Your assignment: From the commentary on news coverage of the fall of Kabul below, write out word for word the stretch from "Instead, what we" through "a still-developing situation.".

======== Extract to read ========

Comment: As Kabul falls, blame game overshadows context

Headlines and pundits declared winners and losers within hours. History got less consideration.

By Margaret Sullivan / The Washington Post

If ever a big, breaking story demanded that the news media provide historical context and carefully avoid partisan blame, it’s the story of the fall of Afghanistan to the Taliban.

Instead, what we largely got over the past few days was the all-too-familiar genre of “winners and losers” coverage. It’s coverage that tends to elevate and amplify punditry over news, and to assign long-lasting political ramifications to a still-developing situation.

And when news consumers have been tuned out of a story — as they are, unfortunately, with most international coverage — this quick-take journalism can be damaging and misleading.

Evidence of this nuance-deprived, overstated coverage was obvious throughout big and small news organizations over the weekend and across the political spectrum.

======== Dataset excerpts ========

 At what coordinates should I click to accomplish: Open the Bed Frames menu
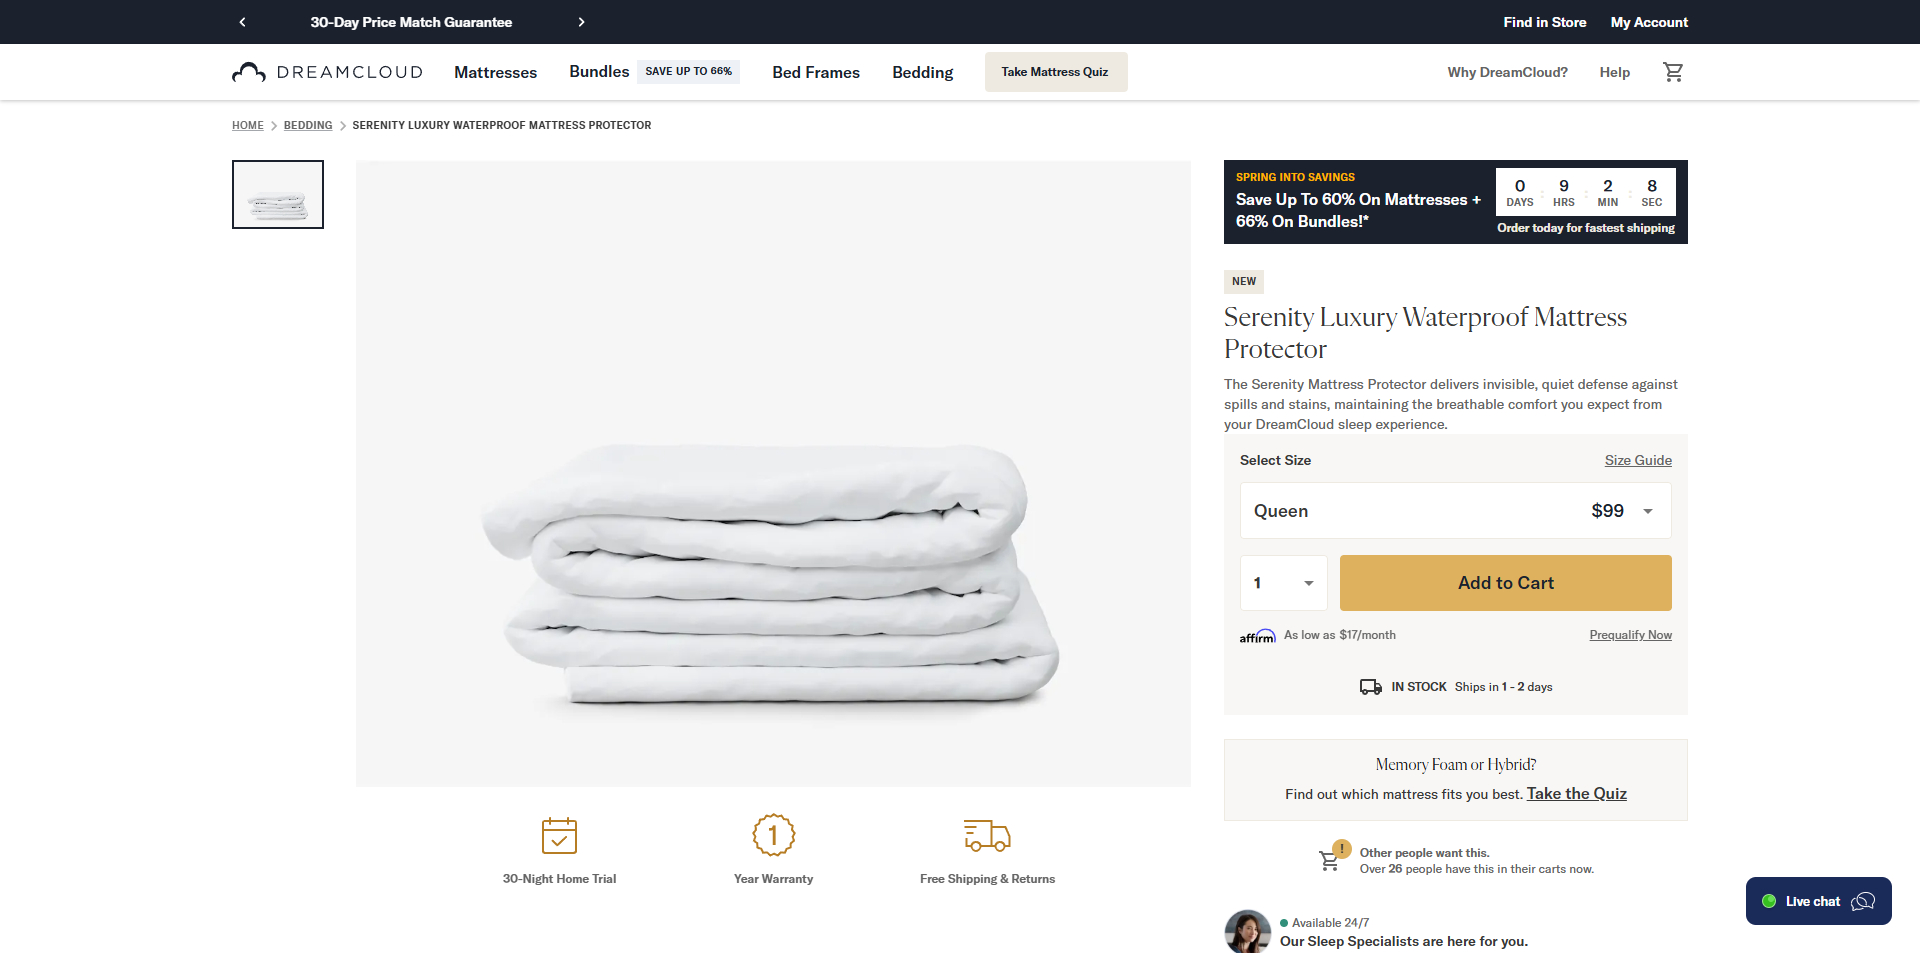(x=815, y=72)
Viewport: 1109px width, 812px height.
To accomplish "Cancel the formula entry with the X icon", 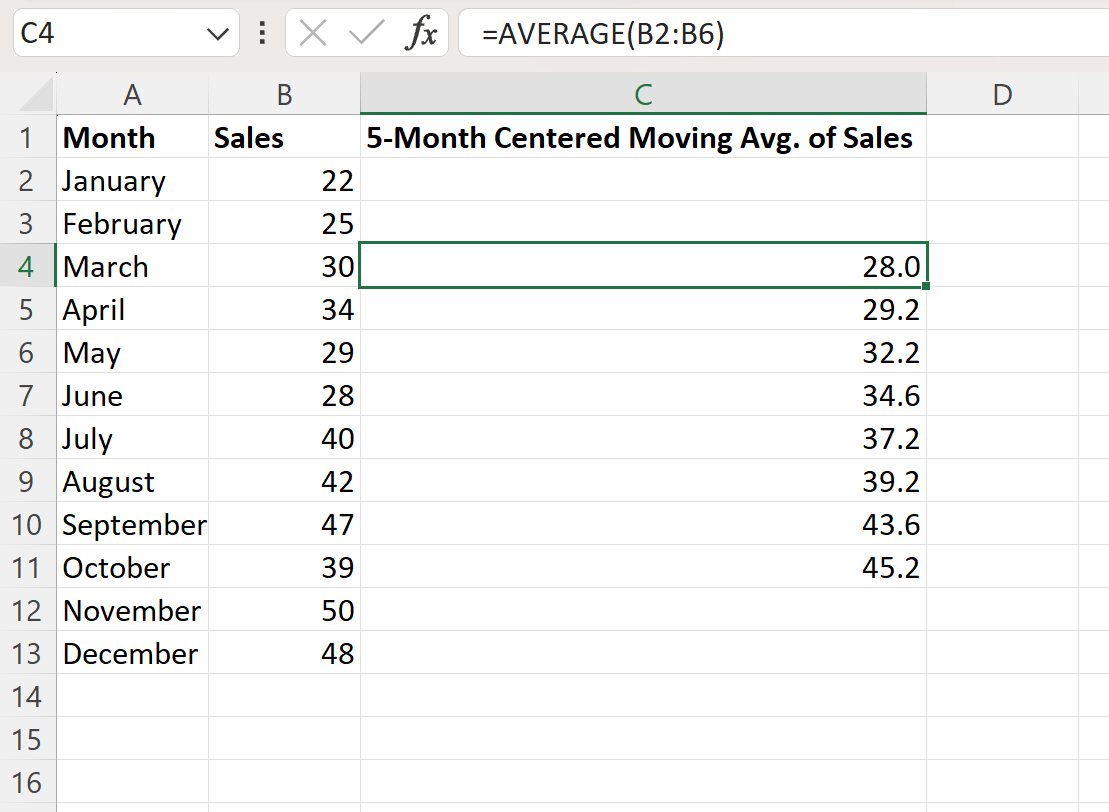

========
======== Dataset excerpts ========

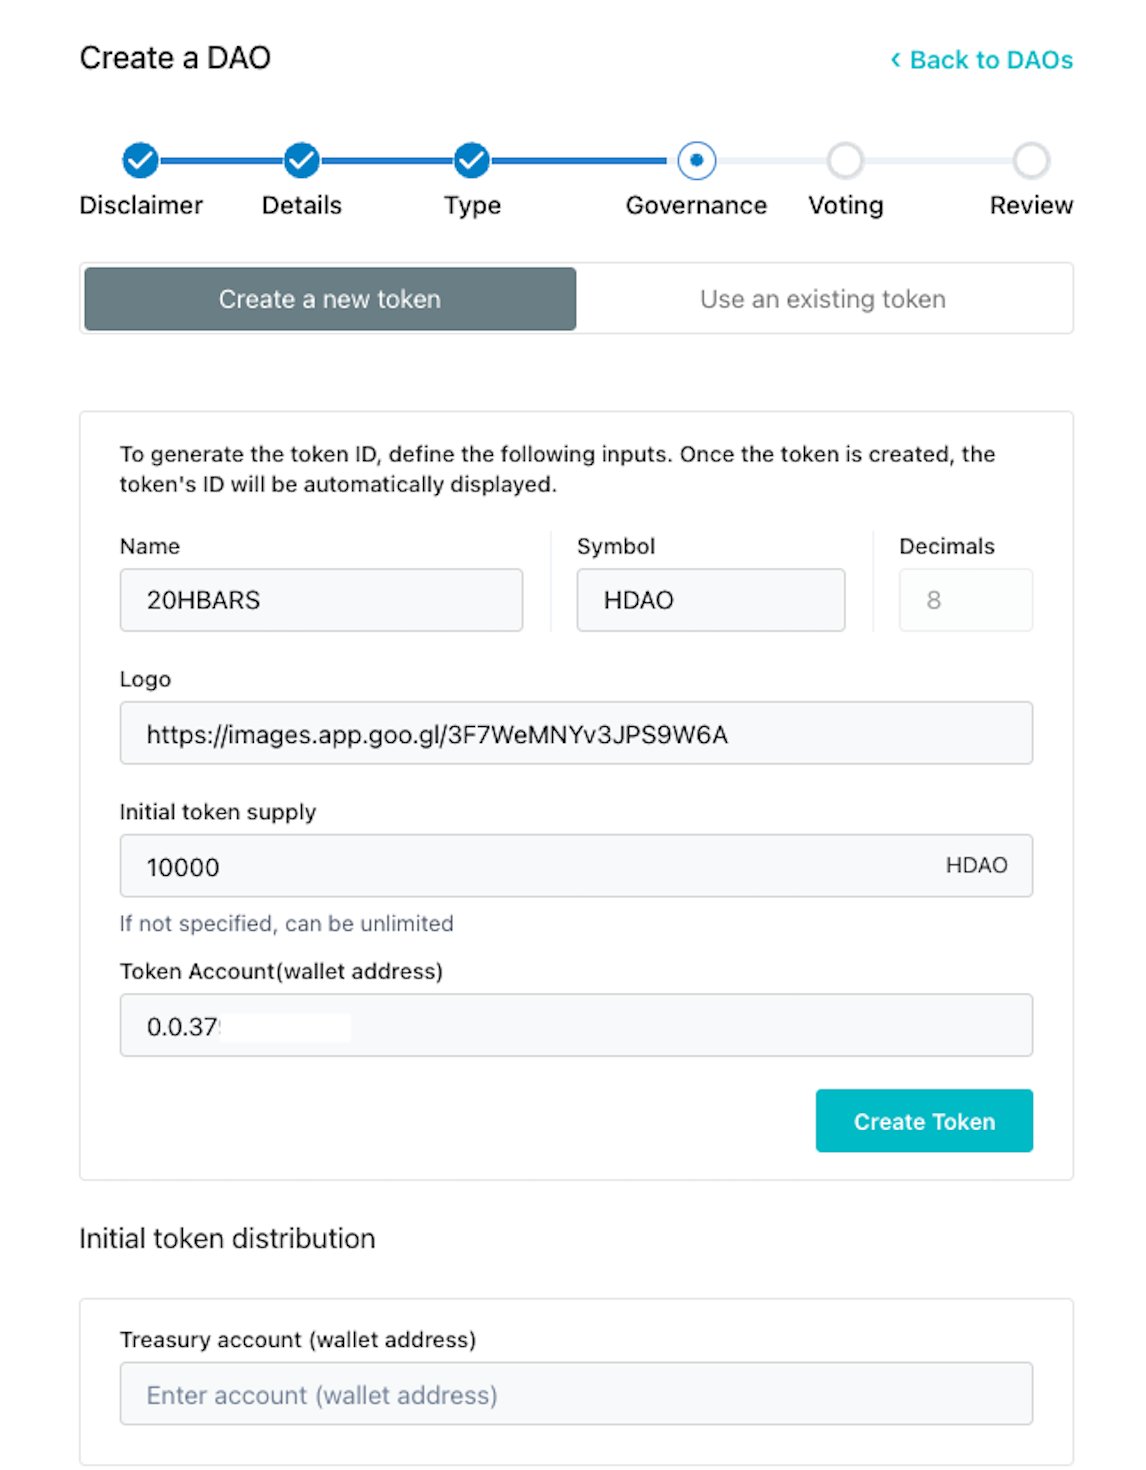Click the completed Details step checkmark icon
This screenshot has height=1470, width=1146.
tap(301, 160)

========

Answer to this task:
Instead, what we largely got over the past few days was the all-too-familiar genre of “winners and losers” coverage. It’s coverage that tends to elevate and amplify punditry over news, and to assign long-lasting political ramifications to a still-developing situation.